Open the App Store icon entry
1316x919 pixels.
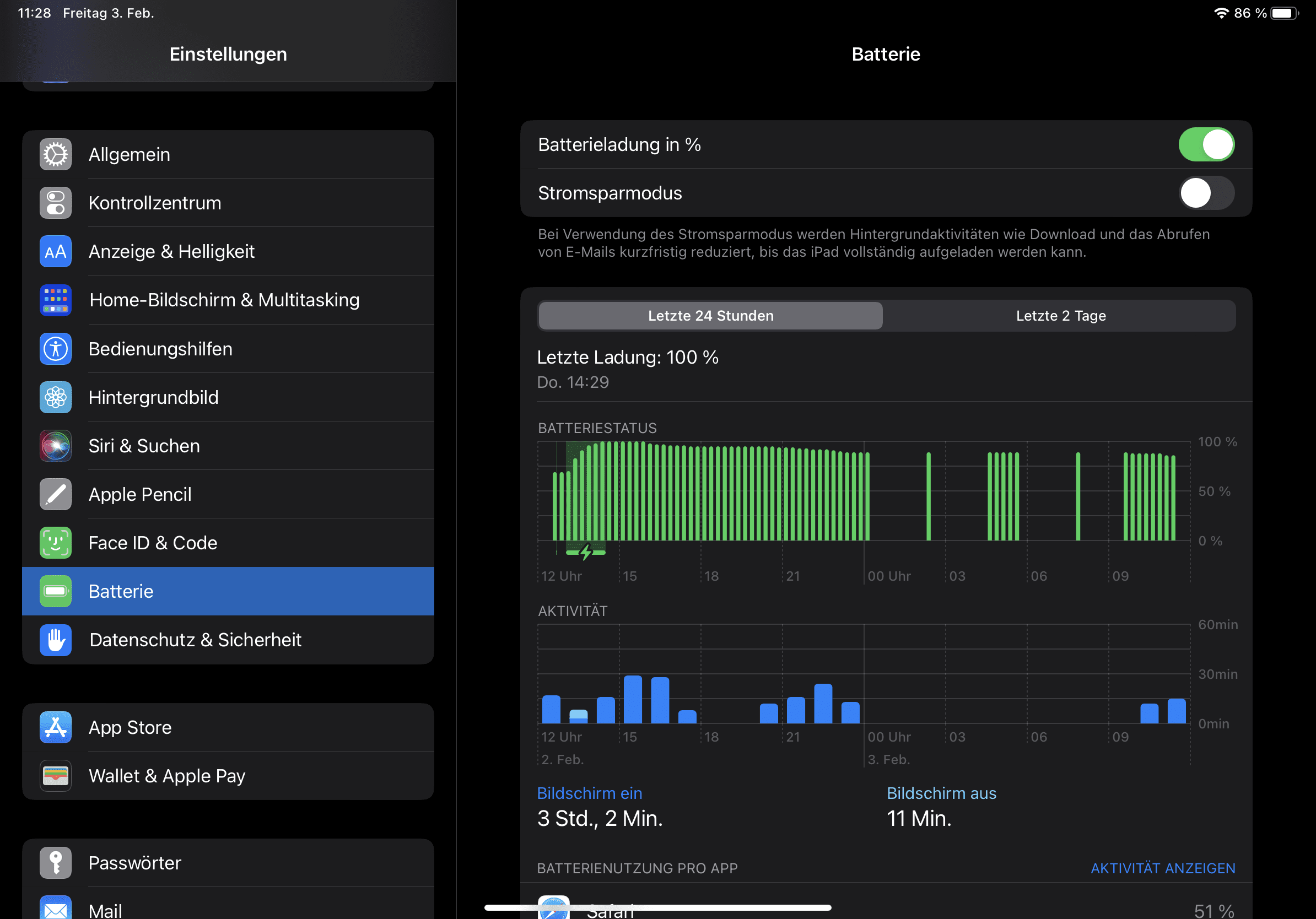(x=56, y=727)
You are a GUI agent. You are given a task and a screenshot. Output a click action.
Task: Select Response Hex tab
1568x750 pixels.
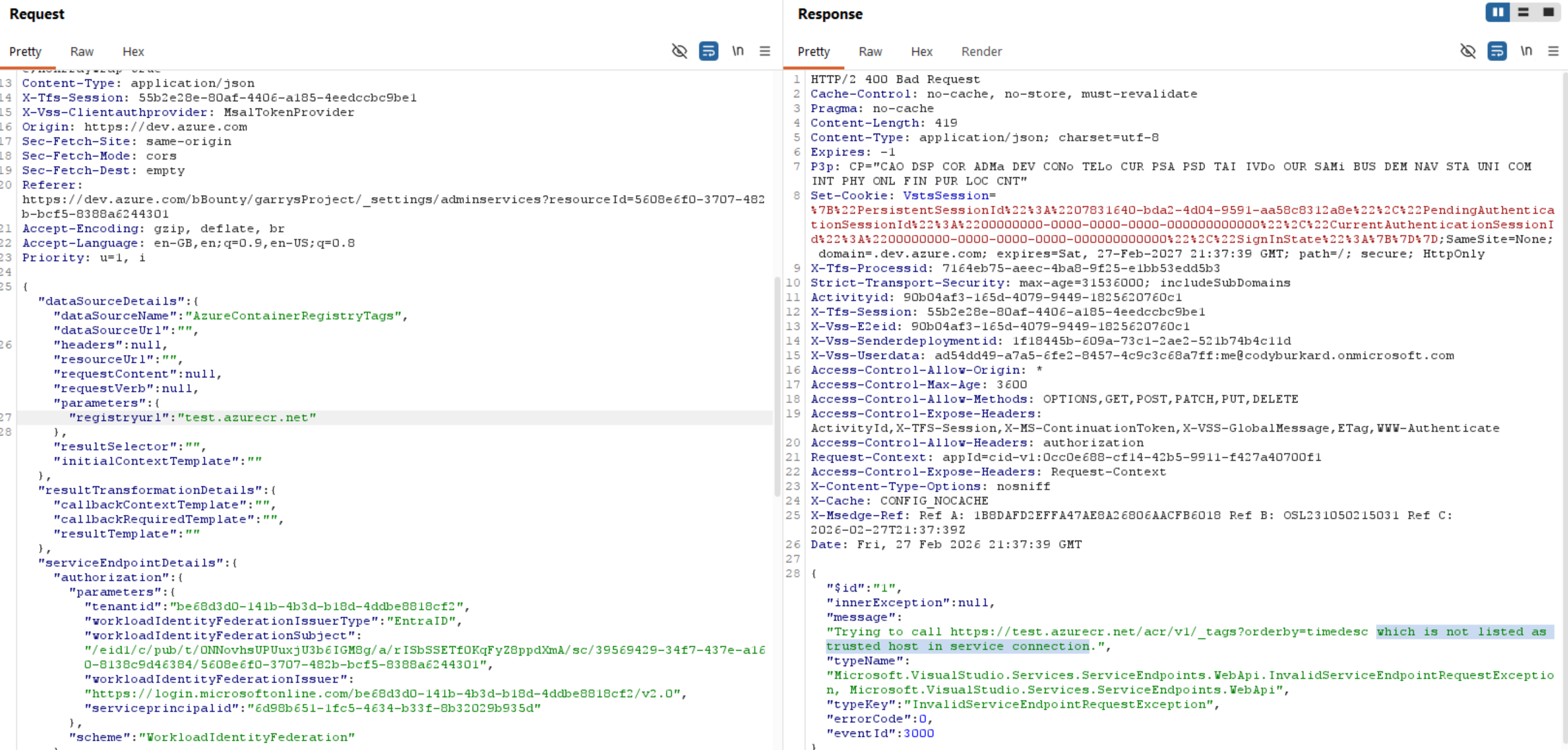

::::

## Requirement
Pictures stay out; the data above is to be returned exactly.

## Solution for this exercise
Open the App Store icon entry
1316x919 pixels.
(x=56, y=727)
You are a GUI agent. You are given a task and a screenshot. Output a click action.
Task: Select Response Hex tab
1568x750 pixels.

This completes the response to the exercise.